AMOR OU COBIÇA?

Certo homem rico e feio disse a uma donzela bonita e pobre: Você quer se casar comigo? E ela, que sabia da sua condição de abastado, respondeu: Quero ! Ele, então, providenciou a festa. Mas, nos acertos finais, ela ficou sabendo que o regime de casamento seria com separação de bens. Decidiu, portanto, voltar a sua palavra atrás e desfazer o noivado. Será que foi porque ela se sentiu insegura em não ter suas pretensões concretizadas pela posse dos bens que numa eventual separação, por morte ou incompatibilidade com o marido, lhe poderia favorecer?

Ao ter ela respondido afirmativamente para ele, ela havia pensado: Muitas mulheres o querem para marido e ele preferiu a mim. Ainda que ele não seja lindo príncipe, com o conforto que ele me pode dar, isso se torna secundário, e até sem importância. Aliás, príncipe encantado não existe mesmo. E, caso não dê certo, com aquilo que me tocar, não fica difícil eu mesma escolher aquele que me agrada.

Ele, por sua vez, não tinha essa linha de raciocínio, mas pensava: Ora, se eu sou concorrido, e posso escolher aquela que me agrada, por que eu vou casar com qualquer uma? Afinal essa é bonita e muitos a pretendem por isso. Ainda que eu não a ame apaixonadamente, é melhor que seja algo que cause admiração entre os amigos. Mas tinha ele a intenção de não se unir em regime de comunhão de bens, para não passar por bobo no caso de uma possível separação por “incompatibilidade de gênios”. Além do mais, ele não queria vir a ficar nenhum pouco menos rico, cedendo nada pra ninguém.

Por ele ter resolvido voltar atrás a sua palavra, ela analisou: Ora, eu sou bonita e muitos me querem, ainda que sejam pobres. O rico me quer, mas não quer partilhar comigo aquilo que está em seu poder: o direito de ser dona, com ele, daquilo que ele tem. Se ele não quer me dar o que ele pensa ser tudo e não é nada (sua riqueza), certamente que ele também não se dará totalmente a mim. Ele me terá como um dos seus bens, adquiridos com o seu poder. E parece que ele me quer sempre pobre. Além do mais, depois que ele me fisgar, sentirei vergonha de deixar aquilo que poderei obter: o conforto de uma boa casa, com servos, etc.; e se não der certo, eu serei, portanto, uma prisioneira. Melhor não.
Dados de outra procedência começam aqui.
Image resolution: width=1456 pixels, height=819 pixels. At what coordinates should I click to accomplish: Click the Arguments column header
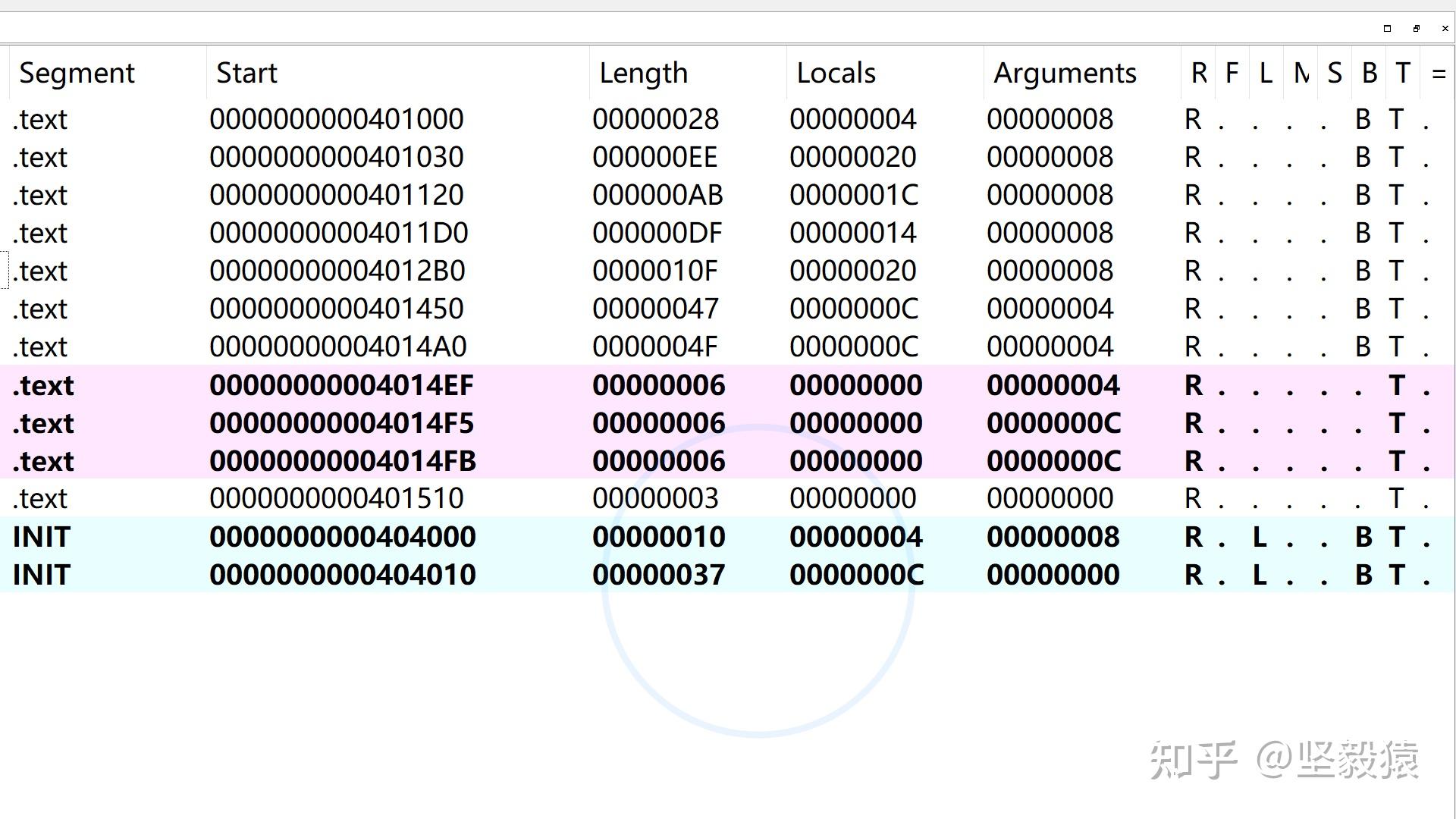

Uma questão ímpar. Ele não abrindo mão do seu orgulho e sentimento de poder. Ela não confiando que lhe conquistaria o coração e obteria dele o que desejasse. Era insegura. E viu a sua arma, a beleza, não lhe servir aos fins que ela lhe queria. Ele, cobiçando uma linda mulher não só para si, mas para servir de boneca para ser mostrada; ela querendo não apenas um marido, mas aquilo que ele tinha, a fim de ser não apenas uma mulher com marido e nome, mas com bens e poder.

Imagine se ela ao se casar com ele deixasse a sua beleza num lugar que não viesse a servir aos anelos dele! Será que isso o agradaria? Não é de estanhar que, nesse caso, quando a miséria e a fome virem bater à porta deles, esse amor fuja pela janela.